25 Eylül 2024 Çarşamba

Yaşamını son veren Kürt mülteci İbrahim Ergün için Atina'da eylem

Yunanistan Eylem Birliği Platformu Türkiye/Kürdistan, yaşamını son veren Kürt mülteci İbrahim Ergün için Sintagma Meydanı'ndaki Yunanistan Parlamentosu önünde eylem yaptı.

Yunanistan Eylem Birliği Platformu Türkiye/Kürdistan, Yunanistan'ın Korinth Mülteci Gözaltı Merkezinde 17 aydır tutuklu olan 24 yaşındaki Kürt mülteci İbrahim Ergün'ün tutukluluğunu protesto etmek amacıyla yaşamına son vermesiyle ilgili Yunanistan'ın başkenti Atina'da eylem yaptı.

Sintagma Meydanı'ndaki Yunanistan Parlamentosu önünde yapılan eyleme Yunanistanlı sol, sosyalist örgütler ve anarşistlerin yanı sıra mülteci örgütleri katıldı.

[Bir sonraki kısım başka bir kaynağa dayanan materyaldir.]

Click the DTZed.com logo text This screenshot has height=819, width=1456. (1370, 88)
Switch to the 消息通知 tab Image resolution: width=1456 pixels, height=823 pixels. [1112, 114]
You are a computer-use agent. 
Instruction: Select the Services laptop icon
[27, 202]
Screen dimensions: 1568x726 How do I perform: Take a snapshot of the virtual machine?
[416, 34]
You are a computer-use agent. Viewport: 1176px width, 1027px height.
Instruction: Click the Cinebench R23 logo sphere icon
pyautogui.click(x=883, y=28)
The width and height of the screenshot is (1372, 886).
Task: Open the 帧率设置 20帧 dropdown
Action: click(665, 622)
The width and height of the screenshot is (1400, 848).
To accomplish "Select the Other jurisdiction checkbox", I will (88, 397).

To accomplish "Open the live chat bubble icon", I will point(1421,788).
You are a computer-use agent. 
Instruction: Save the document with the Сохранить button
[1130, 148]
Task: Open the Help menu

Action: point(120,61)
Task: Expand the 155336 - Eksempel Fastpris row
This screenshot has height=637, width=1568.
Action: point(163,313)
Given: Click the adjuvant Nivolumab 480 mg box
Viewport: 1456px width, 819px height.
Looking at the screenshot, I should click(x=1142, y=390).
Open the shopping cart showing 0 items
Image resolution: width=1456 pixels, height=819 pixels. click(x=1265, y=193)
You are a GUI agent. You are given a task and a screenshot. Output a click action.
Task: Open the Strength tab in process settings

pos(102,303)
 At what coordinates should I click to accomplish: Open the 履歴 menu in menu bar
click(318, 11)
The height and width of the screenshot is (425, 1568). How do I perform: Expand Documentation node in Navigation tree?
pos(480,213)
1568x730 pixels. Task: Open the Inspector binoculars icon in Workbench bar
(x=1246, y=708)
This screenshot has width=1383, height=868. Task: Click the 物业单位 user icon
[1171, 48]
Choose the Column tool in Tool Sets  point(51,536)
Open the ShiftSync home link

Eylemde Yunanistan Eylem Birliği Platformu Türkiye/Kürdistan adına yapılan açıklamada, "Mültecilere yönelik saldırganlığa son verilsin" denildi. Nerdeyse her gün göçmen ve mültecilere yönelik saldırı haberleri alındığı ifade edilen açıklamada, "Son olarak Yunanistan'ın Korinth Mülteci Gözaltı Merkezi'nde 17 aydır tutuklu olan 24 yaşındaki Kürt mülteci, tutukluluğunu protesto etmek amacıyla yaşamına son verdi" denildi.

Avrupa Birliği ve Yunanistan hükümetinin göçmen ve mültecilere yönelik ırkçı ve ayrımcı politikaları nedeniyle yüzlerce insan Meriç Nehrinde ve Ege Denizi'nde yaşamını yitirdiği belirtildi. Sınırı bir şekilde geçen göçmenlerin ise karakollarda, gözaltı merkezlerinde işkenceye ve kötü muameleye maruz kaldığı vurgulanan açıklamada, Korinth Mülteci Gözaltı Merkezi'nde yaşananların AB ve Yunanistan'ın sağcı Yeni Demokrasi hükümetinin ırkçı ve düşmanca politikalardan bağımsız olmadığı ifade edildi.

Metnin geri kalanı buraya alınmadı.